Mas digamos algo sobre as leis de crescimento de um partido com maior peso entre as massas. Os multiplicadores em termos de número de militantes, inserção e escopo político e organizacional do partido em época revolucionária variam substancialmente em relação ao período em que a organização é um partido de vanguarda. Essas são outras leis que regem o salto às massas: operam leis de multiplicação geométrica e não aritmética, que é o que caracteriza o partido no estágio de vanguarda.

Ou seja, o partido de vanguarda recruta indivíduos ou, no máximo, dezenas. O partido que se volta a ter influência entre os setores das massas recruta conjuntos de companheiros: captar núcleos, grupos, organizações e/ou setores inteiros de trabalhadores ou estudantes. A esse respeito, os critérios estabelecidos por Lenin para os bolcheviques na época da revolução de 1905 são ilustrativos: levantou a necessidade de criar centenas de novas organizações partidárias e insistia que ele não o dizia em sentido figurado, mas literalmente, sob pena de ficar por trás dos acontecimentos, não apenas politicamente, mas construtivamente.

-- Material --
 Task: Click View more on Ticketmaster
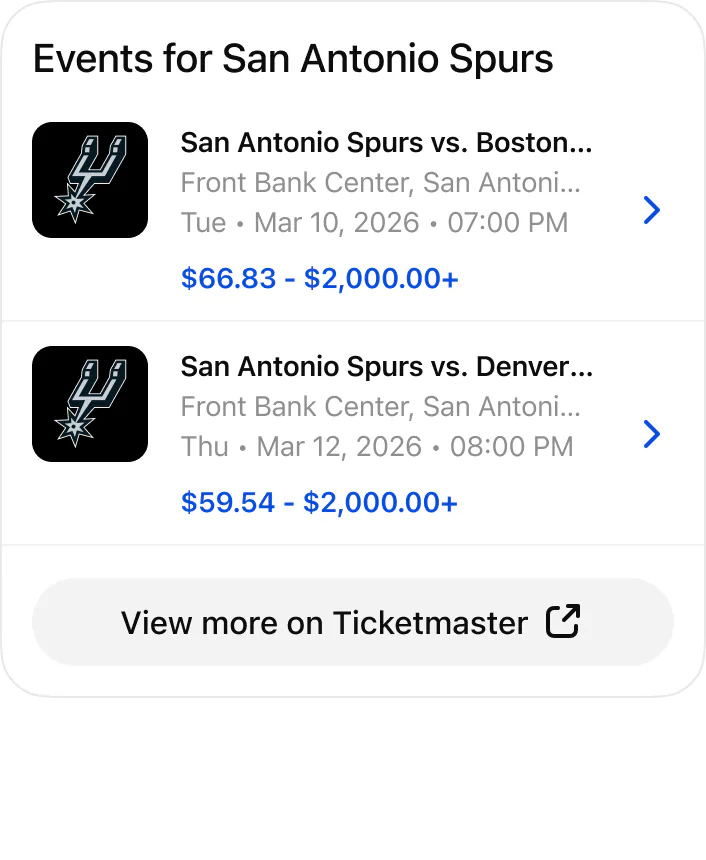point(352,621)
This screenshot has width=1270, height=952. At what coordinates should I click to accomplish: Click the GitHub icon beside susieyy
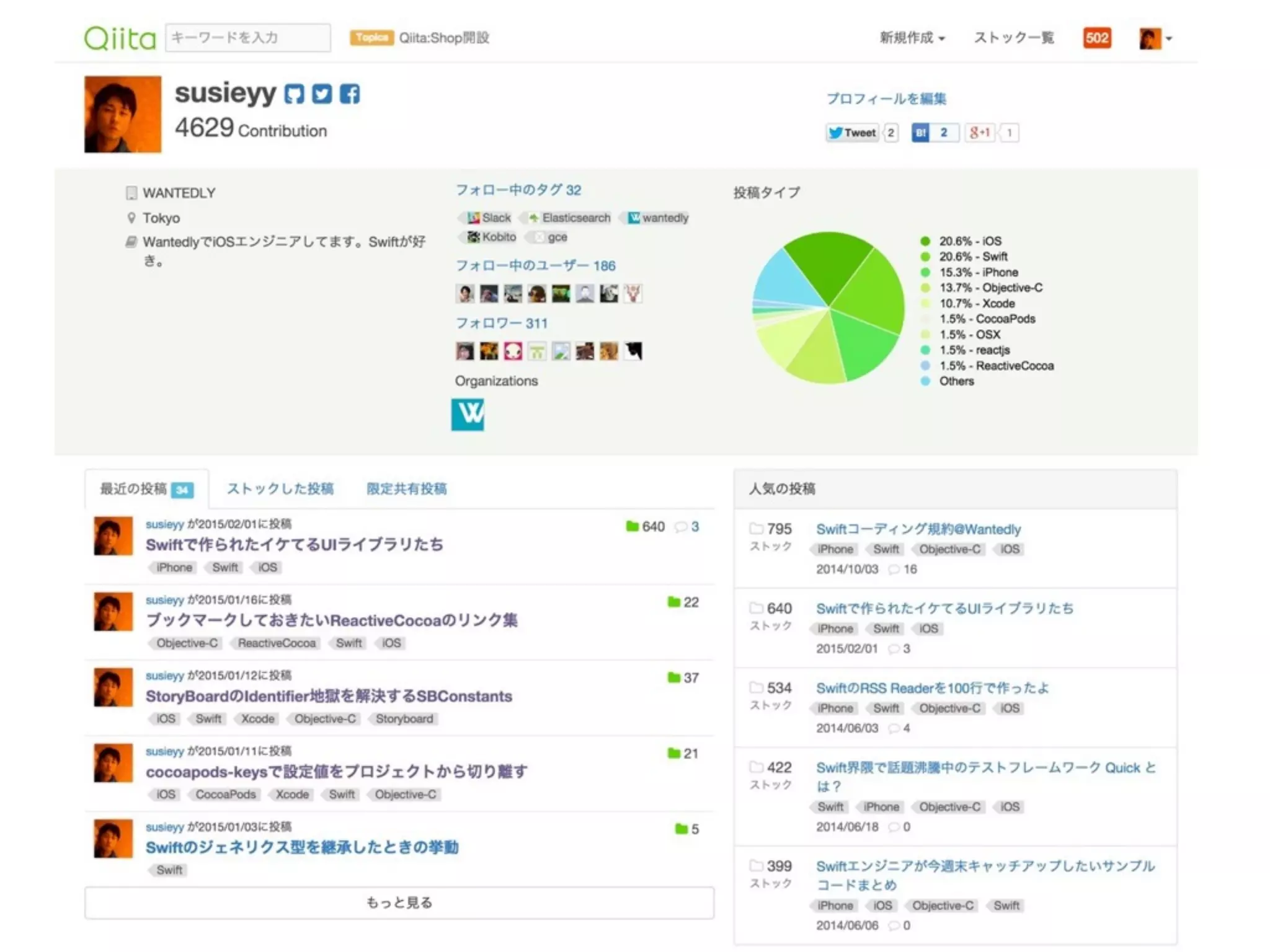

-- Objetivo do exercício --
Retome o trecho sobre as leis de crescimento do partido e continue-o a partir da última frase. A listagem é um material separado do trecho.

-- Resposta escrita --
A questão dos multiplicadores é um debate que faz as leis dialéticas, em termos de construção partidária, do salto de quantidade para o de qualidade. Porque esse salto requer uma acumulação quantitativa prévia para produzir-se.

Em segundo lugar, a questão dos multiplicadores é difícil de pensar em abstrato: geralmente está ligada à busca de algum meio para produzir esse salto de qualidade. A coisa decisiva aqui é se vão ou não no sentido estratégico de construir a organização como um partido revolucionário. Para que não seja um salto para o vazio, por mais meio que exista, é necessário um acúmulo prévio em matéria de construção partidária. Existem inúmeros momentos em que essa possibilidade se apresenta ao partido. Mas se não houver um partido organizado anteriormente, é como querer tomar sopa com um garfo: não se pode aproveitar o momento de forma construtiva e as centenas ou milhares de simpatizantes potenciais escorrem como água entre os dedos. Em suma: o salto em direção às massas exige uma acumulação anterior sob pena de que, mesmo que exista um meio para dá-lo, não possa se concretizar.

Aqui opera, em terceiro lugar, a variação das leis de construção, no caso do partido que se lança a ter influência de massa, o que muitas vezes leva a dar com a cara na parede. Pode se dar caso de se ter tanto o meio como a acumulação necessária, mas o grau de politização da militância do partido de vanguarda é muito diferente, e os métodos de direção, mais “personalizados”, que caracterizam a organização de vanguarda, também são muito diferentes. Quando o partido cresce, se torna “impessoal”; tudo repousa nos quadros, no grau de educação que receberam e na capacidade de ação autônoma, dentro dos parâmetros da política geral da organização. Esta acumulação de quadros anteriores se transforma então em um elemento-chave.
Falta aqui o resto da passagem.